Closest match: iron man


- Why difflib?
- It helps us handle typos and spelling errors — so typing “Incepton” instead of “Inception” still works!

## Step 9: Finding Similar Movies


In [107]:
# Once we have the correct movie title, we’ll grab its index
index_of_movie = df[df.title == close_match].index[0]
# df[df.title == close_match]: This filters the DataFrame to only include the row where the title matches close_match (the closest movie title we found earlier).
# .index[0]: Extracts the index of the matched movie. This index will help us locate the similarity scores for that specific movie.

# Retrieve similarity scores using enumerate function for all movies:
similarity_score = list(enumerate(similarity[index_of_movie]))
# similarity[index_of_movie]: Retrieves the row of similarity scores for the matched movie.
# For movie at index 3, this would grab all similarity scores for that movie.
# enumerate(): Wraps the similarity scores in (index, score) pairs so we can keep track of movie indices while sorting.

# Sort them in descending order:
sorted_similarity_score = sorted(similarity_score, key=lambda x: x[1], reverse=True)
# sorted(): Sorts the list of (index, similarity score) pairs.
# key=lambda x: x[1]: Tells Python to sort the list by the similarity score (x[1]).
# reverse=True: Sorts the list in descending order — most similar movies appear first.

## Step 10: Displaying Recommendations

In [108]:
print(f"\nMovies similar to '{close_match.title()}':\n")

i = 1  # Initializes a counter to number the recommendations.

# Loops through the sorted similarity scores.
# [1:11]: Skips the first entry (which is the movie itself) and gets the top 10 similar movies.
for movie in sorted_similarity_score[1:11]:  
    index = movie[0]   # extract index 
    title_from_index = df.loc[index, "title"]  # look up for the title based on the idnex
    print(f"{i}. {title_from_index.title()}")
    i += 1


Movies similar to 'Iron Man':

1. Iron Man 2
2. Iron Man 3
3. Avengers: Age Of Ultron
4. The Avengers
5. X-Men
6. The Helix... Loaded
7. Captain America: Civil War
8. X-Men: Apocalypse
9. Ant-Man
10. Made


## Step 11: Function for Movie Recommendation

In [109]:
# Function to get movie recommendations
def recommend_movies():
    input_movie = input("Type the name of a movie: ")

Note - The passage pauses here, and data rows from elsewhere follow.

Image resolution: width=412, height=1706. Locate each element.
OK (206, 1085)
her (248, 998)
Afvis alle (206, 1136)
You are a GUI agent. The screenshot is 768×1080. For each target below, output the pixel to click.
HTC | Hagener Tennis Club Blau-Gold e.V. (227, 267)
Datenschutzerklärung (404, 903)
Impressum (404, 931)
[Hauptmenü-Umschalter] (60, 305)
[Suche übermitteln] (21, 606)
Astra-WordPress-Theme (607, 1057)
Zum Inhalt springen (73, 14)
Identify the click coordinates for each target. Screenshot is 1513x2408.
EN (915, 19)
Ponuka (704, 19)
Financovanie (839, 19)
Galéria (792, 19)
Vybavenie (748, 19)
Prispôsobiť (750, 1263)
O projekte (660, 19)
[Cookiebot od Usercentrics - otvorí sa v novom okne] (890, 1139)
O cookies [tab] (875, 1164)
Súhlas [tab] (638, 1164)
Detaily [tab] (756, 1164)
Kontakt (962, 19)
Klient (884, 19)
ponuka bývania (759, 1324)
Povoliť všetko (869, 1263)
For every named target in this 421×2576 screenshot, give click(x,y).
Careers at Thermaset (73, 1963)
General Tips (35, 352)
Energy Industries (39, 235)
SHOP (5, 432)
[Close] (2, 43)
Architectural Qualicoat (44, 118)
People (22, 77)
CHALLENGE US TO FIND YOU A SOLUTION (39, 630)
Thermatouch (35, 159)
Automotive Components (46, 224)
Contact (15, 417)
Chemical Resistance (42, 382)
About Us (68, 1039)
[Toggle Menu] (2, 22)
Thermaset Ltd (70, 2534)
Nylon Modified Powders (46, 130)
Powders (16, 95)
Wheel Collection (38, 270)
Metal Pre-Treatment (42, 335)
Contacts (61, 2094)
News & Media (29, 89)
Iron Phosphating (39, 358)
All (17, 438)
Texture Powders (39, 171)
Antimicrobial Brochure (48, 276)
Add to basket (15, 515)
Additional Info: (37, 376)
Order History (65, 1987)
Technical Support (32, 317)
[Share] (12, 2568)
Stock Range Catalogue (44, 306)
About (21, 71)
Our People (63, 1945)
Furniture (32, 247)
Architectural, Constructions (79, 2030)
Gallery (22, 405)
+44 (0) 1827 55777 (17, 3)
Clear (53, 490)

    # Convert all titles to lowercase to handle case sensitivity
    input_movie = input_movie.lower()
    df["title"] = df["title"].str.lower()

    # Create a list of all movie titles
    list_of_titles = df["title"].tolist()

    # Find the closest match to the input movie
    find_close_match = difflib.get_close_matches(input_movie, list_of_titles)

    if not find_close_match:
        print("Movie not found. Please try another title.")
        return

    close_match = find_close_match[0]
    print(f"\nClosest match found: {close_match.title()}\n")

    # Find the index of the matched movie
    index_of_movie = df[df.title == close_match].index[0]

    # Get a list of similar movies based on similarity scores
    similarity_score = list(enumerate(similarity[index_of_movie]))

    # Sort movies by similarity score in descending order
    sorted_similarity_score = sorted(similarity_score, key=lambda x: x[1], reverse=True)

    # Print the top 10 recommended movies
    print("Top 10 Recommended Movies:\n")
    i = 1
    for movie in sorted_similarity_score[
        1:11
    ]:  # Skip the first one because it's the input movie itself
        index = movie[0]
        title_from_index = df.iloc[index]["title"].title()
        print(f"{i}. {title_from_index}")
        i += 1

In [110]:
# Run the recommendation function
recommend_movies()


Closest match found: Avatar

Top 10 Recommended Movies:

1. Lifeforce
2. Moonraker
3. Alien
4. Star Trek Beyond
5. Gattaca
6. Aliens
7. Guardians Of The Galaxy
8. Gravity
9. Lockout
10. Apollo 18


# Summary: Flowchart about how Our Movie Recommendation System Works
- This flowchart summarizes the entire process — from taking a movie title as input to generating personalized recommendations. It highlights the key libraries and steps that power the recommendation engine!

**Start: User Inputs a Movie Title**  
        ↓  
**Step 1: Load and Preprocess Data (pandas)**  
- Read the CSV file  
- Fill missing values in relevant features (genres, keywords, tagline, cast, director)  
        ↓  
**Step 2: Combine Features**  
- Merge selected features into a single string  
        ↓  
**Step 3: Text Vectorization (TfidfVectorizer from sklearn)**  
- Convert combined text into numerical feature vectors  
        ↓  
**Step 4: Calculate Similarity (cosine_similarity from sklearn)**  
- Compute cosine similarity scores between movies  
        ↓  
**Step 5: Match User Input (difflib)**  
- Find the closest matching movie title (handles typos)  
        ↓  
**Step 6: Sort and Recommend Movies**  
- Rank movies based on similarity scores  
- Display the top N recommended movies  
        ↓  
End: Show Recommendations to the User